Joseph Falaky Nagy generously reviews the new edition of Georges Dumézil, Mitra-Varuna: An Essay on Two Indo-European Representations of Sovereignty, trans. Derek Coltman, ed. Stuart Elden, from Hau Books in Journal of Folklore Research Reviews.
Both the journal and the book are available open access. Here’s a passage from the review about my editorial work:
Even an owner of the second edition of Mitra-Varuna in French, or of the 1988 Zone Books edition of the translation by Derek Coltman, which forms the basis of the present book, would find much of additional value in the publication under review. (Stuart Elden, responsible for this slightly revised version of Coltman’s translation, points out that the Zone Books publication, like virtually all of the English translations of Dumézil’s work published over the past several decades, is out of print [p. xxiv].) As the cover of this book, brought out by Hau Books of Chicago, vividly shows, much of Dumézil’s revision of Mitra-Varuna evolved in the tiny notes he entered by hand into the margins of the printed first edition. Elden’s editorial work makes it possible for the reader to find the major changes between the two French editions, and to consult the more important original passages, mostly presented in both French and English translation, that have undergone substantial change. Helpfully, Elden has also clarified or corrected Dumézil’s sometimes telegraphic bibliographical references.
Adding substantially to the value of this publication is Elden’s introductory essay, not just a preparation of the reader for Mitra-Varuna but more generally, as he titles it, a “Re-Introduction to Georges Dumézil”: a much-needed reminder to the modern scholarly world of the numerous contributions that Dumézil made to the fields of comparative mythology, particularly in regard to the Indo-European world, and to the study of the languages and the oral traditions of the peoples of the Caucasus. (It is in the last of these fields, perhaps the closest to Dumézil’s heart, that his folkloristic instincts were most evident.) Elden’s outline of Dumézil’s life, scholarly career, and achievements includes an account of the major influences on his work, emanating from other great scholars of the last century, such as the historian Granet and the sociologist Mauss.
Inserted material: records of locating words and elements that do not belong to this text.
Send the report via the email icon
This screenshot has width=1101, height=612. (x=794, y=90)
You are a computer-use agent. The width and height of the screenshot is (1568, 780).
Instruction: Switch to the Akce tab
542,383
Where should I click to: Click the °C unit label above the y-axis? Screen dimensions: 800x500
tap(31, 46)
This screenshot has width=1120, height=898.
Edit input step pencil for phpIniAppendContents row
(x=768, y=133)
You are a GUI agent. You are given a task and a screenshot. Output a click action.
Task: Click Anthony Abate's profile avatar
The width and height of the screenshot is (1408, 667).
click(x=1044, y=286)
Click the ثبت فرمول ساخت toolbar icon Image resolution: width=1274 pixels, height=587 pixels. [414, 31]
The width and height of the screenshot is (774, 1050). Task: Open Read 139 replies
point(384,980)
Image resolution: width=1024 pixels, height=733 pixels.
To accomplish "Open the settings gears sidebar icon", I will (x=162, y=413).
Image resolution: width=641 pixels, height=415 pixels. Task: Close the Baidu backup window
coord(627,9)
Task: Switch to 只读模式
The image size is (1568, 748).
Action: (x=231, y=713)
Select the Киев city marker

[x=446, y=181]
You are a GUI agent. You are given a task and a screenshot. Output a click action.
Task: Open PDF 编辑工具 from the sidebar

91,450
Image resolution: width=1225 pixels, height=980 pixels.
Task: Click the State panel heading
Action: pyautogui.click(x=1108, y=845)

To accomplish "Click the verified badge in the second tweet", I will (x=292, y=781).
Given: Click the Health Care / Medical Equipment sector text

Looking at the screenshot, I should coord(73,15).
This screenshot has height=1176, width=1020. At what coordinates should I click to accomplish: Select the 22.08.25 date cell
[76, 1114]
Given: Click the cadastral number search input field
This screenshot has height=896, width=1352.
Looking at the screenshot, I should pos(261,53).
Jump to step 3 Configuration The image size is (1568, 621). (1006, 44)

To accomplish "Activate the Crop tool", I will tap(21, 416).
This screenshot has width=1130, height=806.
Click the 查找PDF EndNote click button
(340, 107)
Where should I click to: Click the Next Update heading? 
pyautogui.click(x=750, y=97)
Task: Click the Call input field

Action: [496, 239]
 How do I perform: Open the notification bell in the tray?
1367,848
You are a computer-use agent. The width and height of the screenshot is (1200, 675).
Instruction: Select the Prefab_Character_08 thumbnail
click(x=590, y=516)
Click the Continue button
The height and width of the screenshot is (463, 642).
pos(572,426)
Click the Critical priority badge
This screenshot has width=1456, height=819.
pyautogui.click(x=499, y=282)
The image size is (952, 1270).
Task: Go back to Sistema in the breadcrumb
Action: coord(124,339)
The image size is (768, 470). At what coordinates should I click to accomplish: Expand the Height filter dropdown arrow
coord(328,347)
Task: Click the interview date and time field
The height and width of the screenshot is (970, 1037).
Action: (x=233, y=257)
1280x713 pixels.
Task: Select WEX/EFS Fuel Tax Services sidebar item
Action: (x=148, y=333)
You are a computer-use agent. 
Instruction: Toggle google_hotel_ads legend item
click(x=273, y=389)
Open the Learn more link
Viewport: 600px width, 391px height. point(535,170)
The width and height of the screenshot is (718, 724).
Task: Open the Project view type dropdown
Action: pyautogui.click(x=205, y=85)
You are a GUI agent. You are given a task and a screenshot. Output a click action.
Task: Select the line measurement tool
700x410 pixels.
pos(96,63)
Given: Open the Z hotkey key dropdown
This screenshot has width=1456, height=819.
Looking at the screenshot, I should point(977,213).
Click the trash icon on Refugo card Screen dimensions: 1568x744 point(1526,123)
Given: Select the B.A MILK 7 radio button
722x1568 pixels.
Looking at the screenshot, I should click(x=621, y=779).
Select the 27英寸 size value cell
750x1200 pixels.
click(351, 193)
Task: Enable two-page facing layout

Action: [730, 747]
There is also a very judicious account of the controversial accusation that Nazi or fascist sympathies underlay Dumézil’s scholarship published in the period leading up to the Second World War, in particular his Mythes et dieux des Germains (1939). Dumézil’s reputation and posterity were damaged by this controversy in his later years and after his death in 1986. But was this an instance of guilt by association, which had less to do with anything Dumézil said or did, and more with the affiliations of some predecessors and colleagues whose work Dumézil utilized, or with epigones gone astray, who in later times took the very concept of “Indo-European” (a fundamentally linguistic and definitely not an ethnic or racial category) and even some of Dumézil’s own ideas, in nefarious directions? Elden grapples with this question fairly and insightfully.
But I should note that the cover image is a page of my marked up photocopy of the first edition, comparing the two French editions, not Dumézil’s own annotations.